You either have to round off the ends of your tenons OR square up the ends of the mortises with this method OR use loose tenons already rounded over on the router table. Me, I just squared up the mortises.


----------



## Wood4Brains (Jul 25, 2012)

>>>>

Also, the router bit for the Beadlock (in case you want to make your own tenons) is $52. While I wouldn't normally have a problem spending $52 on a router bit if I could get a LOT of use out of it, I am not so sure that I would get $52 worth of value from it...

After spending $30 on the basic jig, $18 on the 1/4" adapter kit, $27 on the 1/2 inch adapter kit, you are in the hole roughly $75. 

Getting three different dowel kits from Harbor Freight would set you back $12.


----------



## Wood4Brains (Jul 25, 2012)

Thank you, woodnthings:

The article you linked to explains how it works well.

Thanks in advance.


----------



## Midlandbob (Sep 5, 2011)

If only a few then the chisels and table saw works well with a bit of practice.


----------



## panhandler (Apr 28, 2011)

I have the beadlock basic and just used it to attach the apron the The legs of a table and it works beautifully. Easy to set up and make. However, if I had it to do again, I think I would have bought the pro model because of the versatility. The basic is very limited, even with the shims. I think down The road if I see the pro on a really good sale I'll upgrade then. The good news is that the 1/4 and 1/2 I think will work with it. I'll have to double check! Also, if I remember correctly, the pro has a chisel guide for making traditional motrises.


----------



## Wood4Brains (Jul 25, 2012)

I think I am going to look into using dowels for thinner stock (up to one inch actual thickness) and router with jig moetises foe thicker stock.

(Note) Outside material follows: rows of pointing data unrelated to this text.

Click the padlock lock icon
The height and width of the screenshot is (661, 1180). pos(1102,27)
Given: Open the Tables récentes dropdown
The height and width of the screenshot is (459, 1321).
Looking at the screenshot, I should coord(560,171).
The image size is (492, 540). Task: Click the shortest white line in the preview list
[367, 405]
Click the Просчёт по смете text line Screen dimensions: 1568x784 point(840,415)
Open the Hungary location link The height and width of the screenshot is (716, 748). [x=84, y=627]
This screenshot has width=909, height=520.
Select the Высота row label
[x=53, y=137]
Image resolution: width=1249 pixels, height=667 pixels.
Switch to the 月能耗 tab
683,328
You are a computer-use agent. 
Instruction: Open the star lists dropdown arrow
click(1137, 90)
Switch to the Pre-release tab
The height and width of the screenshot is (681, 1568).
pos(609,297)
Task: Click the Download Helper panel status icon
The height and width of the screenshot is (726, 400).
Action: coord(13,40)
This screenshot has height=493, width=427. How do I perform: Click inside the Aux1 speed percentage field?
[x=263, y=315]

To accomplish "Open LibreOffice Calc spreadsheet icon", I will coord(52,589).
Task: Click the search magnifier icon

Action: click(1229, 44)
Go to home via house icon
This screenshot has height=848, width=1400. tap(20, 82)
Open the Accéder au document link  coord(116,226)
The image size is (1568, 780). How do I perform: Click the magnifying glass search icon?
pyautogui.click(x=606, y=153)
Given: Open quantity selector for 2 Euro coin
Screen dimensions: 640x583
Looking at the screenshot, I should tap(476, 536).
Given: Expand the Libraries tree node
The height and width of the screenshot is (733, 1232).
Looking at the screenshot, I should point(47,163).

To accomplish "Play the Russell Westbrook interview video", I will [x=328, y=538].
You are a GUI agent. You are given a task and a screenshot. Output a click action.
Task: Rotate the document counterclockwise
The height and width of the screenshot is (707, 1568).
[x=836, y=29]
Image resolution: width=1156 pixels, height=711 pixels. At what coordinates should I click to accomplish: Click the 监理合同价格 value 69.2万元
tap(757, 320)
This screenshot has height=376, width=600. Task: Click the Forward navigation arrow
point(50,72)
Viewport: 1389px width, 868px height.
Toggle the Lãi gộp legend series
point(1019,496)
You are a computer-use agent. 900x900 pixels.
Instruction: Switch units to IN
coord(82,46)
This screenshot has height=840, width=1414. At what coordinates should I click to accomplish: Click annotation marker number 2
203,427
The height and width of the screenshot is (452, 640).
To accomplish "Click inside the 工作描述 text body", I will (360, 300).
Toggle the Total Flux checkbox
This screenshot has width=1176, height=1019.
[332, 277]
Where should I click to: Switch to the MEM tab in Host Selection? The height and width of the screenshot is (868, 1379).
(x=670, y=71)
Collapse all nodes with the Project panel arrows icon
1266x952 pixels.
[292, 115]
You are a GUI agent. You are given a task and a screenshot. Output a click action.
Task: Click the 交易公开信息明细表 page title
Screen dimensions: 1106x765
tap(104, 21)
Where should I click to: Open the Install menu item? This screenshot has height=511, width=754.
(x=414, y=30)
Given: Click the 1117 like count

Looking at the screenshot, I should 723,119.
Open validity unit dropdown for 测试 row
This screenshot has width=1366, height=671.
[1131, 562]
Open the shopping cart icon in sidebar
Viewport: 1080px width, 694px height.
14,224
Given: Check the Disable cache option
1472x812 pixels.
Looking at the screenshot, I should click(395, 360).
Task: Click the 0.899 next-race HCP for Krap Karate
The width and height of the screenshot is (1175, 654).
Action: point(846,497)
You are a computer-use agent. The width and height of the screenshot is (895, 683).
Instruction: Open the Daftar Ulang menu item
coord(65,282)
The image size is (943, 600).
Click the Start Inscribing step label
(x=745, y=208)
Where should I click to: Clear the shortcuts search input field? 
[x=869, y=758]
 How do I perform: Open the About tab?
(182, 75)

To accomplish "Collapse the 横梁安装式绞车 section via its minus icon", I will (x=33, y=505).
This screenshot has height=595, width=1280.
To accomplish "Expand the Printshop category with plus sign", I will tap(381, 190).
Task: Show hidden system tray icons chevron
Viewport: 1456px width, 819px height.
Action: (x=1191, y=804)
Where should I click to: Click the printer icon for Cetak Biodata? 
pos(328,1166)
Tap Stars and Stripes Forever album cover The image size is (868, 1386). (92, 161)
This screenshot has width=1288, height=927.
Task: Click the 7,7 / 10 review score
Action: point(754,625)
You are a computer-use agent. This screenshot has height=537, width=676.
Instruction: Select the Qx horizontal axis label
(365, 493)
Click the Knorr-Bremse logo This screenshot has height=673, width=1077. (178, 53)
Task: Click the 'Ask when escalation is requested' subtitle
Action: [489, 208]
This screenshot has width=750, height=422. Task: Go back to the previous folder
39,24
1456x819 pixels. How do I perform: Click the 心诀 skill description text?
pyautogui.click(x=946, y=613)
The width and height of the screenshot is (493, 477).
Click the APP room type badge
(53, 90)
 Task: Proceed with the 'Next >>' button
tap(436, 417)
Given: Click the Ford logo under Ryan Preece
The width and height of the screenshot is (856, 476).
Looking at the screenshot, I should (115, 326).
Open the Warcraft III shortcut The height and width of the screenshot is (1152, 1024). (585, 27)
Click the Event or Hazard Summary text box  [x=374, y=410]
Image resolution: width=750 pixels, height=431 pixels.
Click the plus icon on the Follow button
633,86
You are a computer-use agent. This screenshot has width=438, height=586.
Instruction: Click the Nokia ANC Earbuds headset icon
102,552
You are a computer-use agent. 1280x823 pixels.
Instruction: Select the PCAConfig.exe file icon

From what i have researched, dowels have less chance of the wood itself cracking in thinner pieces than do M&T joints, and for thickee oiwces of wood the router might be moee viable than thw beadlock jig option.


----------



## skyking (Mar 24, 2013)

I just cut my first practice MT through joint. I used a speedbit in the drill press (no forstners yet), bench chisels, and cleaned it up with a small wood file.
I cut the tenon using the miter guide on my table saw, used the dial caliper to measure the depth of cut and cleaned it up with the wood file. It is reasonably tight. I had to file it to fit.


----------